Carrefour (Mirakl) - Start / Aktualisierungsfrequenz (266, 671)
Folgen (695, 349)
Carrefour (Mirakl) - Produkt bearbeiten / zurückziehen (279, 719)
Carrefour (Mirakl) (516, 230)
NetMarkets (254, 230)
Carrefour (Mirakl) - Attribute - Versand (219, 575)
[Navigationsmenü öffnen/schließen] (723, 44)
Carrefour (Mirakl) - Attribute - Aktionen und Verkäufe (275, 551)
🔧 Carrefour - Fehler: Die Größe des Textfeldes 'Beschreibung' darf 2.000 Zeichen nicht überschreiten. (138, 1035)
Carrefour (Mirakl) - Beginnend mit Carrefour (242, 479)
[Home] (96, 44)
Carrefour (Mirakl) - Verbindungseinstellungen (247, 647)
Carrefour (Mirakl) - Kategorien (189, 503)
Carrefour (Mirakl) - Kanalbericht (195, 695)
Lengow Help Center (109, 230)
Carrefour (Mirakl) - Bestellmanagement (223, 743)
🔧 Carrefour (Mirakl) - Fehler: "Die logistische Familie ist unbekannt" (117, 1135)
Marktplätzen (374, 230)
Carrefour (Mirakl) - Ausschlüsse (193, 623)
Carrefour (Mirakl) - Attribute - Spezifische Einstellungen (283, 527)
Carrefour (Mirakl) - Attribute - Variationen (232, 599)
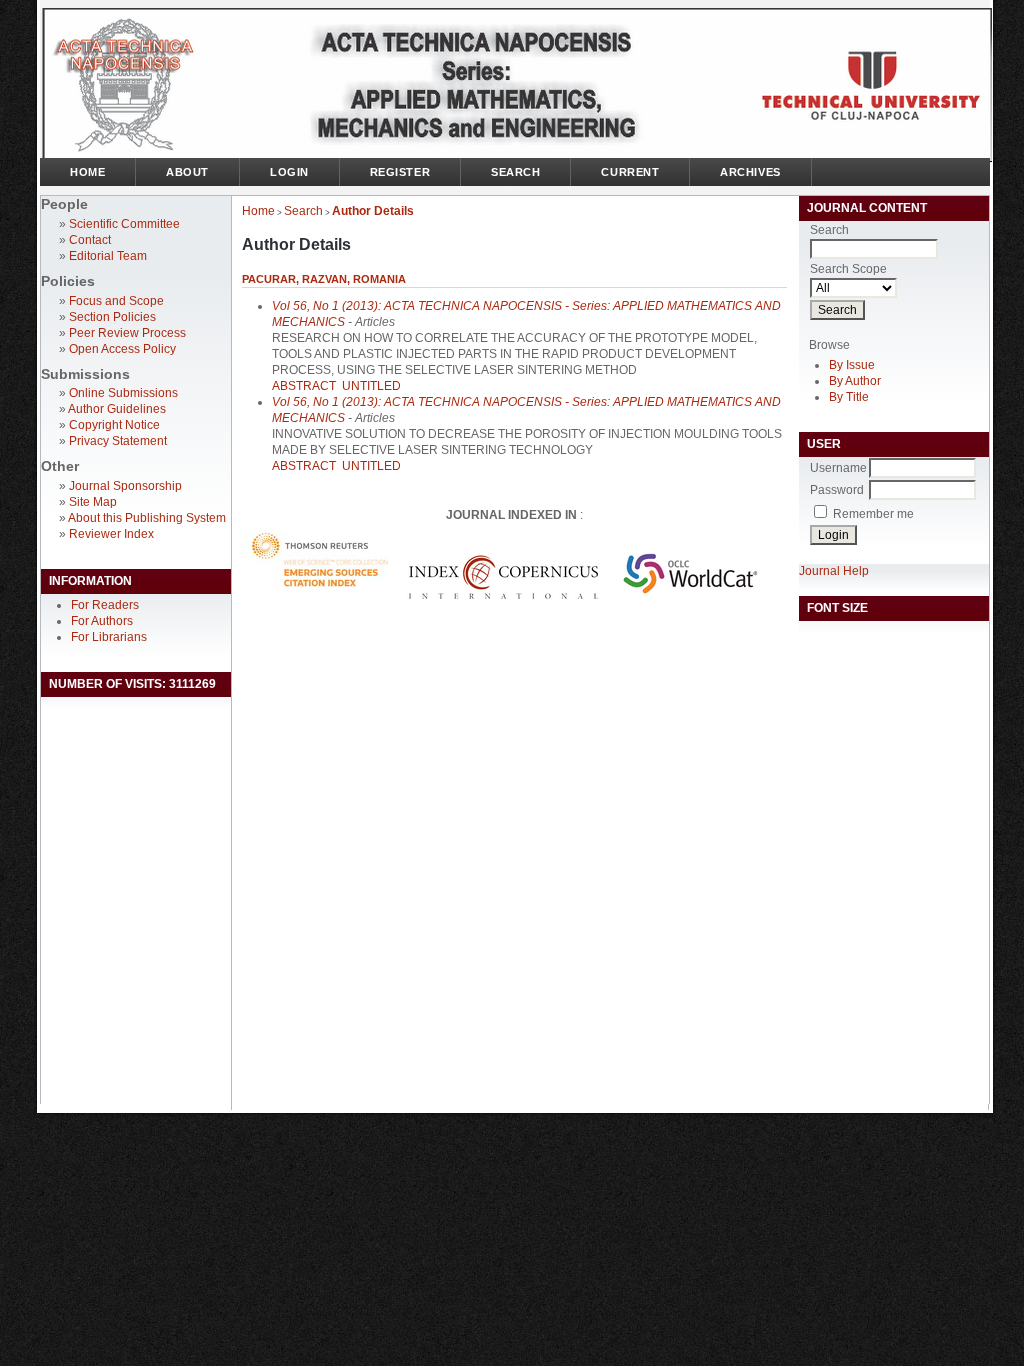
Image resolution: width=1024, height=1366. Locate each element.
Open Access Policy (122, 349)
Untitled (371, 386)
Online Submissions (123, 393)
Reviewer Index (111, 534)
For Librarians (109, 637)
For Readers (105, 605)
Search (515, 172)
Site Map (93, 502)
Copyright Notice (114, 425)
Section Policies (112, 317)
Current (630, 172)
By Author (855, 381)
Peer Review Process (127, 333)
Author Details (373, 211)
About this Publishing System (147, 518)
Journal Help (834, 571)
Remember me (873, 514)
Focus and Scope (116, 301)
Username (838, 468)
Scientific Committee (124, 224)
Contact (90, 240)
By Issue (852, 365)
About (187, 172)
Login (289, 172)
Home (87, 172)
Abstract (304, 386)
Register (400, 172)
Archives (750, 172)
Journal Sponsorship (125, 486)
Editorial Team (108, 256)
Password (837, 490)
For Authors (102, 621)
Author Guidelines (117, 409)
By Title (849, 397)
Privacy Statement (118, 441)
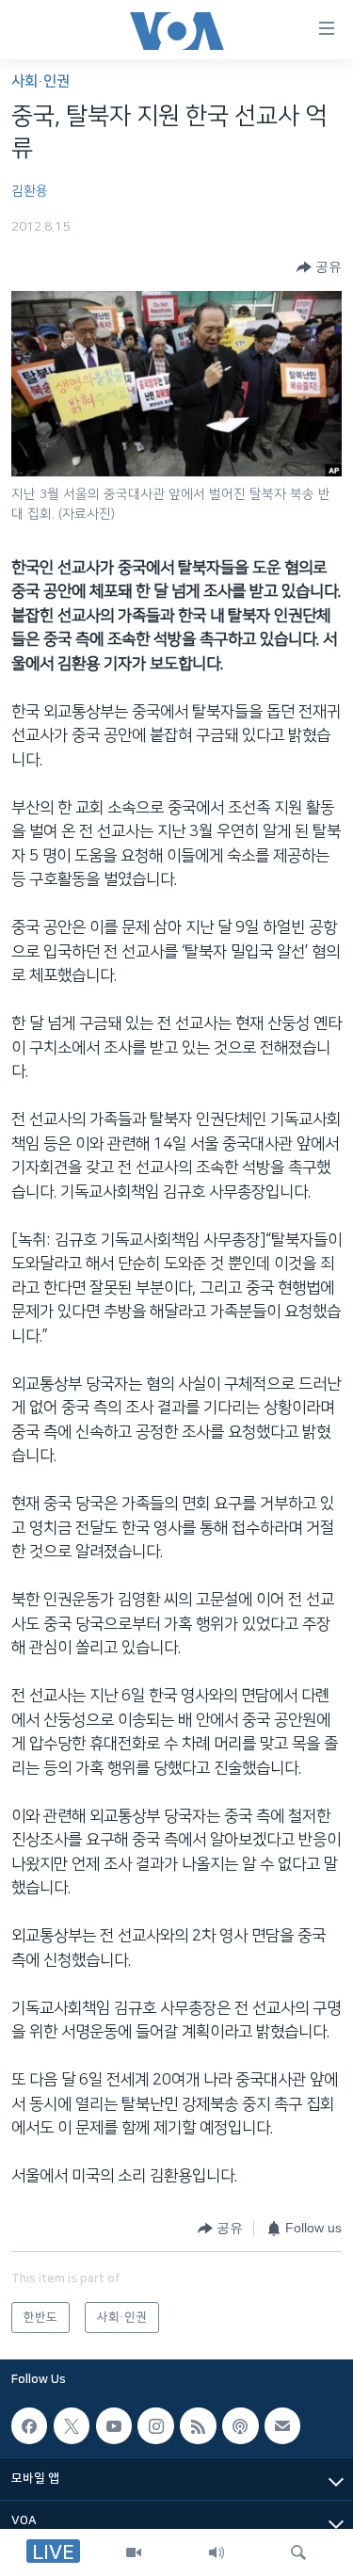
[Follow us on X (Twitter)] (71, 2426)
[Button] (319, 267)
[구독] (282, 2426)
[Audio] (216, 2552)
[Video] (133, 2552)
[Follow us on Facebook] (29, 2426)
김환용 (29, 191)
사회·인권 (40, 81)
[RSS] (198, 2426)
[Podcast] (240, 2426)
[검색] (298, 2552)
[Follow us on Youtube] (114, 2426)
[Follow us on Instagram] (155, 2426)
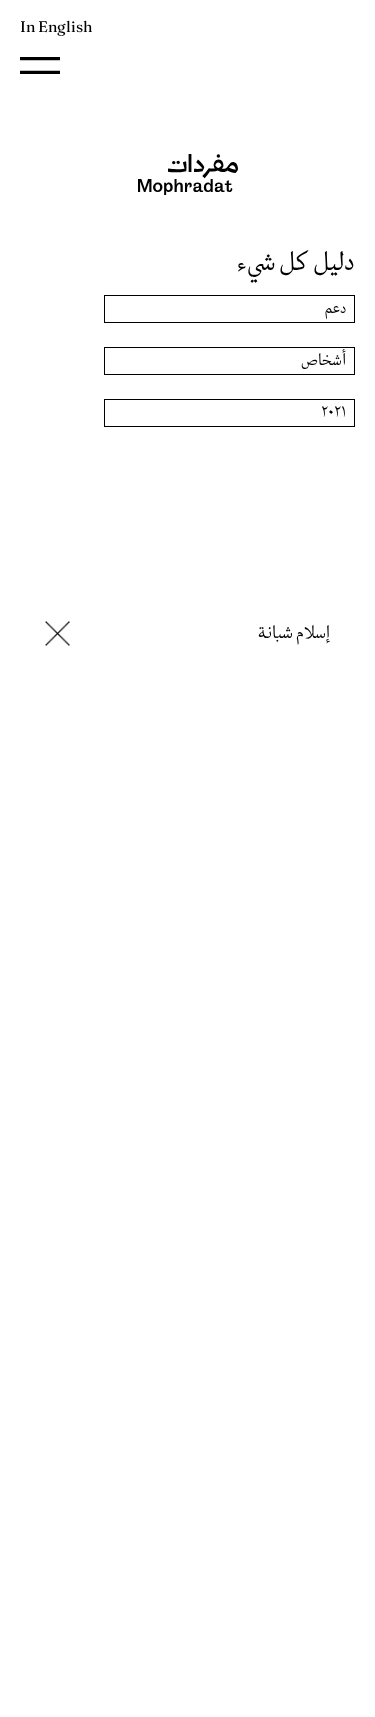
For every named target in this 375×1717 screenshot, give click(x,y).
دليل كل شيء (296, 263)
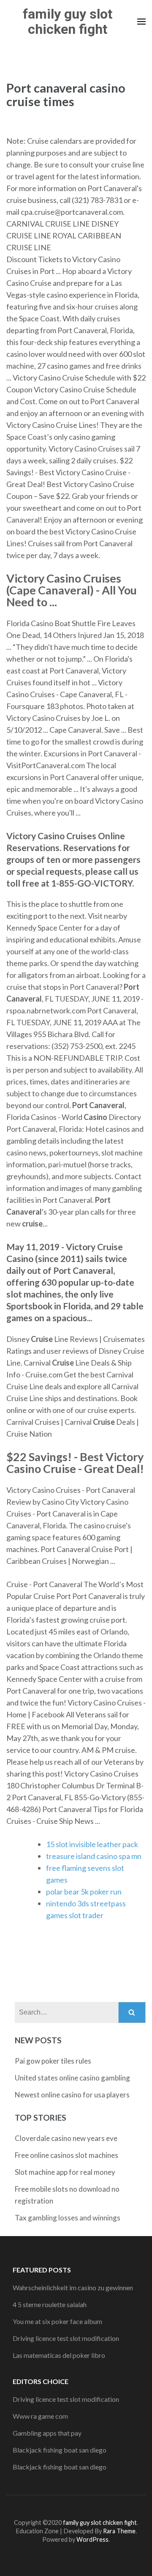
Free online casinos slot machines (66, 2155)
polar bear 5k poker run (84, 1891)
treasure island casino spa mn (93, 1856)
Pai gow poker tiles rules (53, 2060)
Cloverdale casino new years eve (66, 2138)
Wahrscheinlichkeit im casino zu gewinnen (73, 2287)
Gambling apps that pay (47, 2433)
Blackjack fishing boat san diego (59, 2450)
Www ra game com (40, 2416)
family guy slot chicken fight (67, 21)
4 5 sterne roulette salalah (50, 2304)
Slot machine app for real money (65, 2172)
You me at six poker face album (57, 2321)
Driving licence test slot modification (66, 2338)
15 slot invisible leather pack (92, 1844)
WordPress (92, 2539)
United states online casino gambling (72, 2077)
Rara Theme (119, 2531)
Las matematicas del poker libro (59, 2355)
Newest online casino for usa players (72, 2094)
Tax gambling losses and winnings (67, 2217)
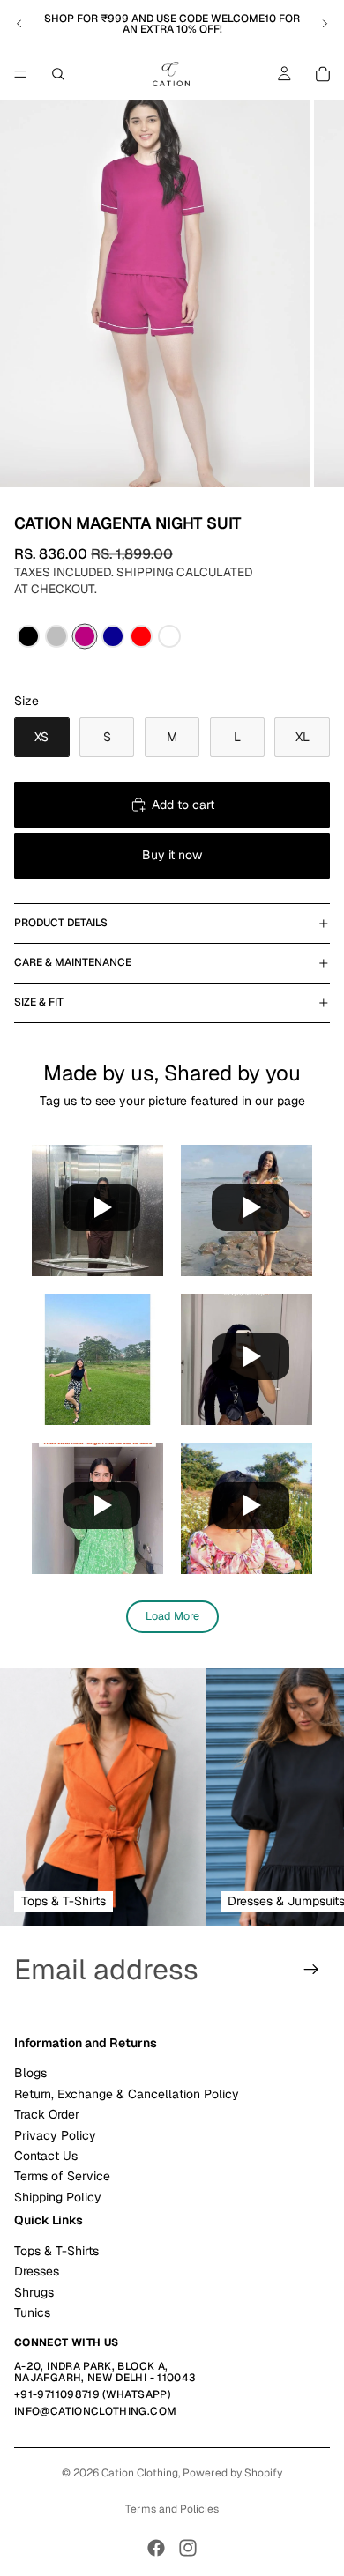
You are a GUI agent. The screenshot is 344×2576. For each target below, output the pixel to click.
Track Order (46, 2114)
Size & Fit (39, 1002)
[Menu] (20, 74)
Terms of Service (62, 2177)
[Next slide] (324, 23)
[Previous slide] (19, 23)
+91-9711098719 (57, 2394)
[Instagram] (187, 2547)
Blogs (30, 2074)
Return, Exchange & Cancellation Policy (126, 2094)
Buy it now (172, 855)
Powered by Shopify (232, 2473)
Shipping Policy (57, 2197)
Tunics (32, 2312)
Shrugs (34, 2292)
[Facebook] (156, 2547)
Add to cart (183, 805)
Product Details (61, 923)
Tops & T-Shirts (56, 2251)
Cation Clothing (139, 2473)
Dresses (36, 2272)
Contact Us (46, 2156)
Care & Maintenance (72, 962)
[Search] (58, 74)
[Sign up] (311, 1969)
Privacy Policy (55, 2135)
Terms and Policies (172, 2509)
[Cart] (322, 74)
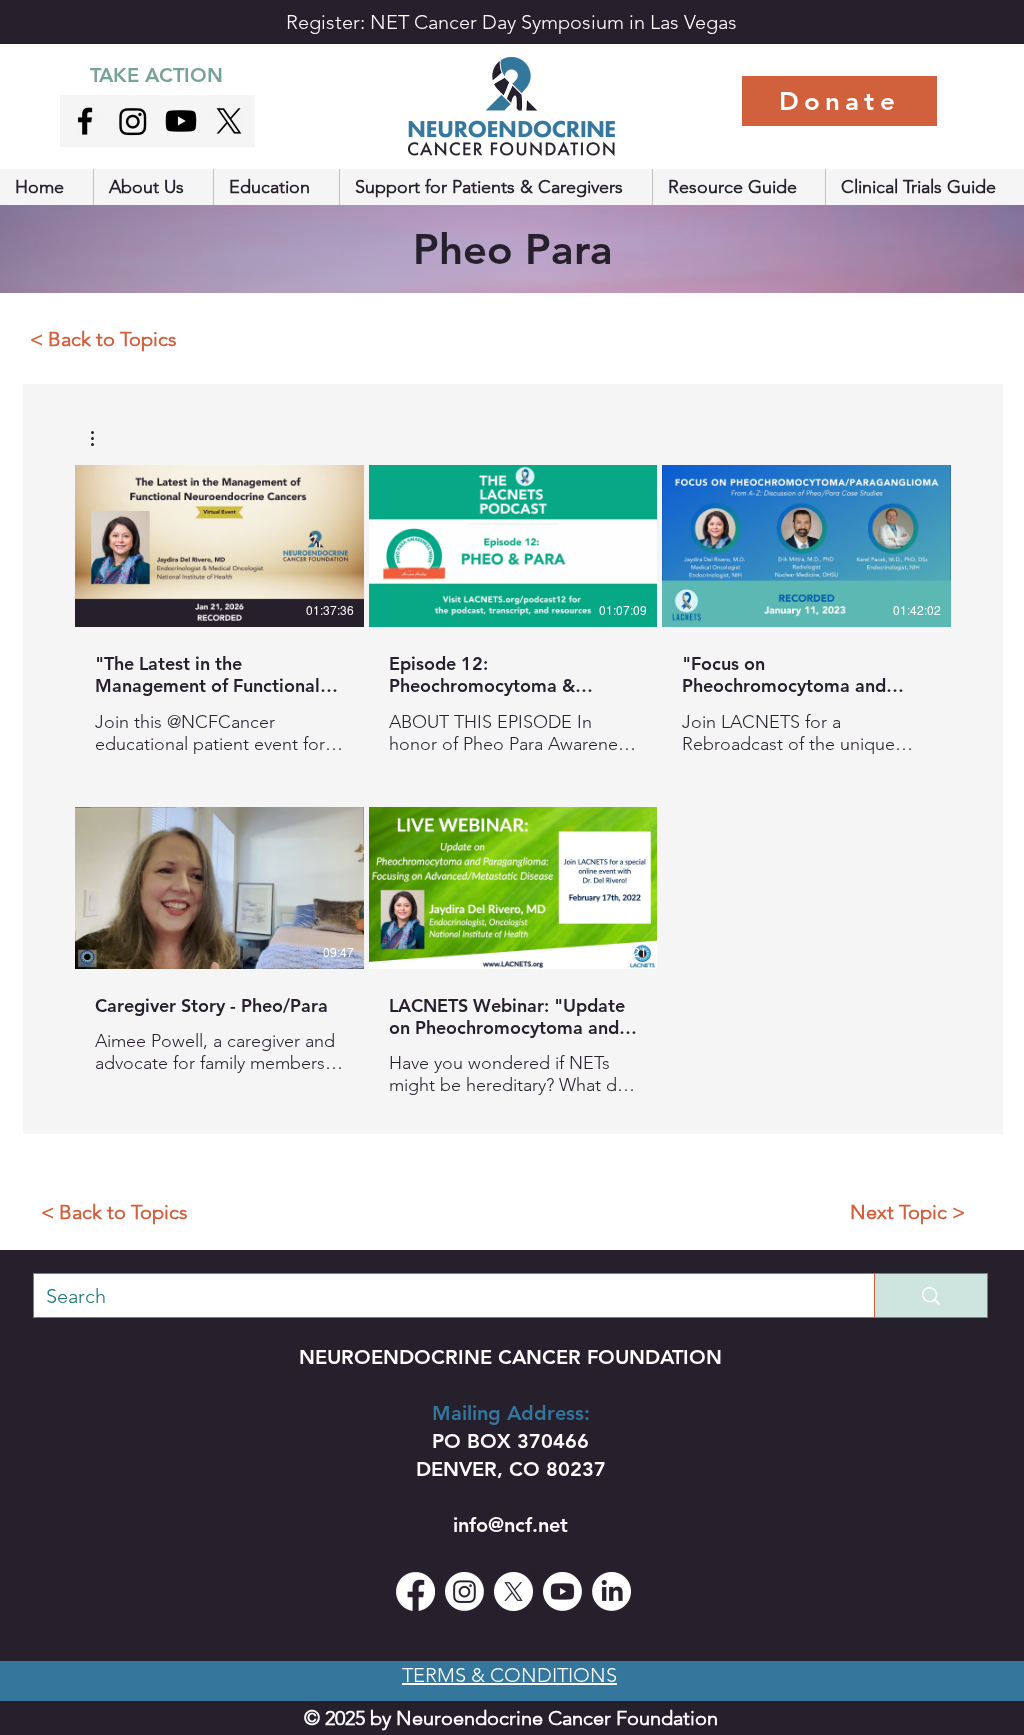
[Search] (930, 1295)
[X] (229, 121)
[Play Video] (219, 546)
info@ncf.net (510, 1525)
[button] (153, 187)
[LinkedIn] (611, 1591)
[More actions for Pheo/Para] (102, 438)
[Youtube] (181, 121)
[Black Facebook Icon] (85, 121)
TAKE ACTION (156, 75)
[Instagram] (133, 121)
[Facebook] (415, 1591)
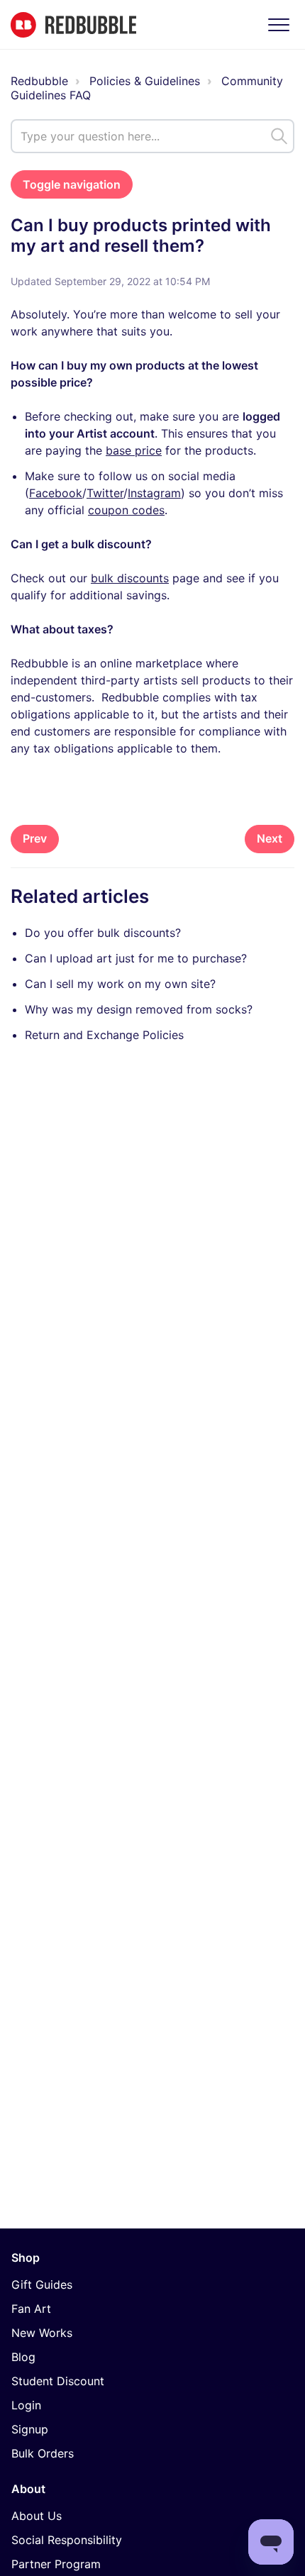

------------------------------------------------------------------------

Each line in the records above that contains the word "Facebook" must be copied.

[Follow us on Facebook] (29, 2426)
[Facebook] (156, 2547)
[Black Facebook Icon] (85, 121)
[Facebook] (415, 1591)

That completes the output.